Sunday, November 07, 2010

Are We There Yet?

With the US$ sinking and Gold setting new highs every few days those, like me, who have been waiting for the final collapse of the current $ based international financial system have one question on our minds- “are we there yet?”

“Not yet.  But we’re getting very close.”

This past week the US electorate, in a fit of justified pique over Democratic failure to fix the broken (at least from the perspective of the majority of US citizens) economy, put Republicans back in charge of the House of Representatives.  Big Finance must have viewed election results with glee.  Gridlock, as we Americans lovingly refer to government divided and thus incapable of passing radical legislation, means the Volcker Rules (or other meaningful financial reforms) have an even slimmer chance of becoming law. 

Coincidentally, the Federal Reserve announced plans to buy, during the next 9 months, $600B of long dated US Treasuries- a policy they refer to as “quantitative easing”.  I prefer “monetizing debt” to avoid confusion.   

While Big Finance in the US celebrated the return of Gridlock and the gift from the Fed, our foreign financiers most likely took a less sanguine view of the policy changes.  US banks will soon be free to take even bigger risks while the Fed actively drives the value of the US$- the ultimate “asset” our financiers are promised- ever lower. 

The wonderfully apt, in this case,  phrase, “thick face,” no doubt crossed many Chinese minds as they pondered US Treasury Secretary Geithner’s proposed current account targets to “accelerate global rebalancing” in the context of US debt monetization and ever more impotent regulation of the big banks who have led the world to the current impasse.
============
**Problem**
According to the post about the sinking dollar, what did the Federal Reserve announce it would buy during the next 9 months? The listing isn't needed for this.

**Source material**
============
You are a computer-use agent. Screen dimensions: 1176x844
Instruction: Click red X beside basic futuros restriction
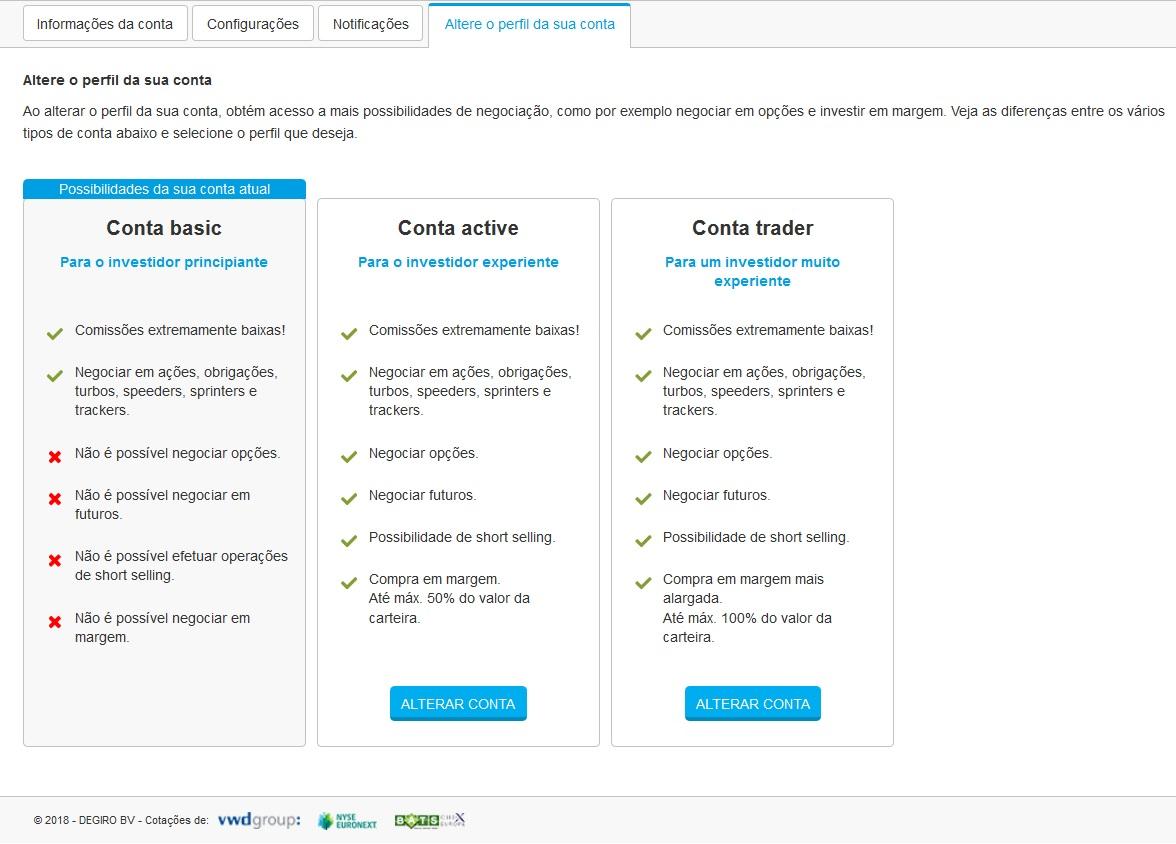55,499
============
**Finished task**
$600B of long dated US Treasuries.